This is my racecar, a Royale RP24, designed by Rory Bryne in the mid 1970s. Rory Byrne as since moved on to design the Benetton and Ferarri Formula One cars which Michael Schumacher drove to win the World Drivers Championship.
This is the motor I put together for the 2004-2005 seasons. This motor was assembled under the personal supervision of Tom Rust. Most drivers, myself included, prefer to have a professional shop build and test their motors. But some drivers have also been successful building their own motor. After some bad luck with a shop built motors, I decided to build one myself. Its something every driver should do, if only to remind themselves why they have a shop build them. It requires a lot of effort and attention to detail. In the end cost is about the same, but there is certain piece of mind that comes with having a motor built and tested by an experienced shop.
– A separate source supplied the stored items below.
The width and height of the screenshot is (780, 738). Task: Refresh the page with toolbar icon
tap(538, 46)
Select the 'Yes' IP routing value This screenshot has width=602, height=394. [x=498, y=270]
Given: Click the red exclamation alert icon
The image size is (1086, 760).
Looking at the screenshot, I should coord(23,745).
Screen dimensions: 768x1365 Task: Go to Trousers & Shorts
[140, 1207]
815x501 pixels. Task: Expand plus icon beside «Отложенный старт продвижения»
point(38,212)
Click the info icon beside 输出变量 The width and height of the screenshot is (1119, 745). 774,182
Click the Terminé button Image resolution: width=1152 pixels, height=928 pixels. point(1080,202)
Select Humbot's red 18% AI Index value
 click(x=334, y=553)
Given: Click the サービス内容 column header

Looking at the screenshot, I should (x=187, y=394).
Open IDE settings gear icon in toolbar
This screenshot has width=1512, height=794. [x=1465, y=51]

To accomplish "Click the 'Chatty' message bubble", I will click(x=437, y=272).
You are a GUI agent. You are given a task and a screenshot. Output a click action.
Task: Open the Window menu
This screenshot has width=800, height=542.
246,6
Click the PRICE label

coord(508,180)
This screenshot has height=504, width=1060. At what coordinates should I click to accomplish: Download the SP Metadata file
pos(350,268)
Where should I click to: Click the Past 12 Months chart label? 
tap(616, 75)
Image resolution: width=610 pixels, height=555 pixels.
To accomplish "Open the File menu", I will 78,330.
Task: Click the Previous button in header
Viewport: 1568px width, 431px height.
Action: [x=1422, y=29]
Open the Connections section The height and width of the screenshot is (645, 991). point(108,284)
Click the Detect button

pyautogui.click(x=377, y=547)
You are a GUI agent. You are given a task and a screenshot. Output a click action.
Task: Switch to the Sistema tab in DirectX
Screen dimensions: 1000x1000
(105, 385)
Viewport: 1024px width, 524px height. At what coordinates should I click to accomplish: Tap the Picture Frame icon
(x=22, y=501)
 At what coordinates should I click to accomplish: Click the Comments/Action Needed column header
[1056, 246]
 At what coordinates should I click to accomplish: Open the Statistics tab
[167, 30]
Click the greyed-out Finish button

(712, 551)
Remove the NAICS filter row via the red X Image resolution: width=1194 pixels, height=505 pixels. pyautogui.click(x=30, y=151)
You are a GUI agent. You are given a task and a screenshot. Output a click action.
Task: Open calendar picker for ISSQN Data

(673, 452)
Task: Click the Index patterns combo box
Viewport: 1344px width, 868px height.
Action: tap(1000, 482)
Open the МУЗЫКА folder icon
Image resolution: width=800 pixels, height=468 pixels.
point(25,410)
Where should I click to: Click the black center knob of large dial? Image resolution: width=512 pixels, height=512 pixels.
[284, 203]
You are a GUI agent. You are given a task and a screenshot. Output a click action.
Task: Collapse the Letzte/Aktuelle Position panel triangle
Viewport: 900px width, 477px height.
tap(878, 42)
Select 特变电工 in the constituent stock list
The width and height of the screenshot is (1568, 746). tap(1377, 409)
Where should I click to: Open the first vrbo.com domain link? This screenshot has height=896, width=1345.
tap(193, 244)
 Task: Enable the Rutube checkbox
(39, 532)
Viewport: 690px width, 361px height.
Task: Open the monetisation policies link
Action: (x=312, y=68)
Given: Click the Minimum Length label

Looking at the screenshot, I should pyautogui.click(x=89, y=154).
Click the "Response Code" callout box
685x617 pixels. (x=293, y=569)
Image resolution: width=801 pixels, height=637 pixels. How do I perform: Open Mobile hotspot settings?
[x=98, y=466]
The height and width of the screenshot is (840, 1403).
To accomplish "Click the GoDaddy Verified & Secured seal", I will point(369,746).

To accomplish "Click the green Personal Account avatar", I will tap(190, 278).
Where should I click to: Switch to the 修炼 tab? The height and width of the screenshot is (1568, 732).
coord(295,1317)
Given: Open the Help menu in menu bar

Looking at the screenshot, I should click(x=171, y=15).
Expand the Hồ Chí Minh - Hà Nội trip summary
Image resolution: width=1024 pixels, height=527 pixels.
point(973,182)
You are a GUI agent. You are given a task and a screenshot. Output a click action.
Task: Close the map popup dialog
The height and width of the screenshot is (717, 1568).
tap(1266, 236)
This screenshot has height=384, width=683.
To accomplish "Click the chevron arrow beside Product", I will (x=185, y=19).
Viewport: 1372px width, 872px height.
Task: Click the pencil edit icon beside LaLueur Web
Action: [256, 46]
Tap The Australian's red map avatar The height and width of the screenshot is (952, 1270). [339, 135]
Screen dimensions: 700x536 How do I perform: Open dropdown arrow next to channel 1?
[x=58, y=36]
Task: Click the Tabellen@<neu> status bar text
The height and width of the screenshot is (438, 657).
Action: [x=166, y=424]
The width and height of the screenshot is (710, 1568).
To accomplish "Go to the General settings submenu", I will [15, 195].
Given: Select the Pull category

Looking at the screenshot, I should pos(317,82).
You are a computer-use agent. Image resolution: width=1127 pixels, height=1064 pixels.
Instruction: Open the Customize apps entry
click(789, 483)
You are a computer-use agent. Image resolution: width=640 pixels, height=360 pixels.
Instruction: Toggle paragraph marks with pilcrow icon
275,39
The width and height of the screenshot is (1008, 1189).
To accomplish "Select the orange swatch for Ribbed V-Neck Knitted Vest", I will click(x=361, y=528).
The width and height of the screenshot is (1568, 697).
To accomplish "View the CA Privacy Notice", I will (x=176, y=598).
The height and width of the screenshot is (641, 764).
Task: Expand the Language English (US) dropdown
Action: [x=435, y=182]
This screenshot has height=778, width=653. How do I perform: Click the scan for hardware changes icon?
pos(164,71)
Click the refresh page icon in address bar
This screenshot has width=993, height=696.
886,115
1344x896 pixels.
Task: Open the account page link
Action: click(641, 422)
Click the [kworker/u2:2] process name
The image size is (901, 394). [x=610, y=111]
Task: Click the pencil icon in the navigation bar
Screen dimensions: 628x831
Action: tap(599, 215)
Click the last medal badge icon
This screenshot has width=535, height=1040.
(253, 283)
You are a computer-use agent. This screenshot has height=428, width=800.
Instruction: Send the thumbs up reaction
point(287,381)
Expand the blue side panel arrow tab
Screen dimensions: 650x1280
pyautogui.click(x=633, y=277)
In the 80s and 90s Tom had an shop at Sears Point and played a major roll in the success of Formula Ford Racing in California. Tom had built some of my previous motors, and when he heard I planned to build my own motor, he offered his services to help me assemble it. 1 So along with providing some critical parts, Tom spent a couple of November cold Saturdays in my garage. It was great opportunity and I learned a lot.
Just before Christmas 2003 we did the dyno testing at Buddenbaum Fabrication in Palo Alto. John Buddenbaum is a fellow racer who fabricates a lot of parts for my Royale. He also builds his own motors.
Prior to starting the motor John Buddenbaum makes some final preparations as Tom Rust looks on.
Here Tom runs the dyno, breaking in the motor.
It was a great experience building this motor. I handled all the components and saw to it that they were properly prepared. The block began as a used stock unit which I had personally picked out from a collection at Dave Bean Engineering, along with some connecting rods(1 In order to save on shipping I drove to San Andreas in California's Gold Country where Dave Bean Engineering is located). Although the head was prepared locally, the machine shop block was performed by a shop in Livermore. Everything took much longer than I had expected to complete. Although I started in April of 2003, the motor was not completed until just a few days before Christmas. So when it was time to rebuild the motor at the end of 2005, I had it sent to a pro shop. The motor was sent out in late November and completed in mid January.